* _PROBLEM TO WORK ON_:
Reproduce the records below, swapping every occurrence of "GUI agent" for "desktop automation agent" and leaving everything else unchanged.

* _RECORDS SUPPLIED_:
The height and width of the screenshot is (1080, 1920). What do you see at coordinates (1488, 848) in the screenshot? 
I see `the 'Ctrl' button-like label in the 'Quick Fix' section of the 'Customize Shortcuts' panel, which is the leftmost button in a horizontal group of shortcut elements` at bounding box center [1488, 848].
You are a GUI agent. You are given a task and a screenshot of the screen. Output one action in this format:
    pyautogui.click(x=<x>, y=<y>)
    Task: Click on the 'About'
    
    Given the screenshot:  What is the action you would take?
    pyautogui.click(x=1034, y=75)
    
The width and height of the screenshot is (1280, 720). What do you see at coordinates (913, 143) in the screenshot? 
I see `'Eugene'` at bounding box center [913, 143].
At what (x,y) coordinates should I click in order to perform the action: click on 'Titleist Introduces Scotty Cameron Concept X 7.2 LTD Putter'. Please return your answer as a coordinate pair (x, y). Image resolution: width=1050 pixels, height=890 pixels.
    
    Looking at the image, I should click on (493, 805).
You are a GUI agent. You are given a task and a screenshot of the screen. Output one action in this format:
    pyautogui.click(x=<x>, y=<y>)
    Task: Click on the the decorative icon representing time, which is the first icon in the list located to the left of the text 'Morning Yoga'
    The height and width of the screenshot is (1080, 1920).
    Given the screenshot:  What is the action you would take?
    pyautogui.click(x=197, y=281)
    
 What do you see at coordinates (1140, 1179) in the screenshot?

* _CORRECT OUTPUT_:
The height and width of the screenshot is (1080, 1920). What do you see at coordinates (1488, 848) in the screenshot? 
I see `the 'Ctrl' button-like label in the 'Quick Fix' section of the 'Customize Shortcuts' panel, which is the leftmost button in a horizontal group of shortcut elements` at bounding box center [1488, 848].
You are a desktop automation agent. You are given a task and a screenshot of the screen. Output one action in this format:
    pyautogui.click(x=<x>, y=<y>)
    Task: Click on the 'About'
    
    Given the screenshot:  What is the action you would take?
    pyautogui.click(x=1034, y=75)
    
The width and height of the screenshot is (1280, 720). What do you see at coordinates (913, 143) in the screenshot? 
I see `'Eugene'` at bounding box center [913, 143].
At what (x,y) coordinates should I click in order to perform the action: click on 'Titleist Introduces Scotty Cameron Concept X 7.2 LTD Putter'. Please return your answer as a coordinate pair (x, y). Image resolution: width=1050 pixels, height=890 pixels.
    
    Looking at the image, I should click on (493, 805).
You are a desktop automation agent. You are given a task and a screenshot of the screen. Output one action in this format:
    pyautogui.click(x=<x>, y=<y>)
    Task: Click on the the decorative icon representing time, which is the first icon in the list located to the left of the text 'Morning Yoga'
    The height and width of the screenshot is (1080, 1920).
    Given the screenshot:  What is the action you would take?
    pyautogui.click(x=197, y=281)
    
 What do you see at coordinates (1140, 1179) in the screenshot?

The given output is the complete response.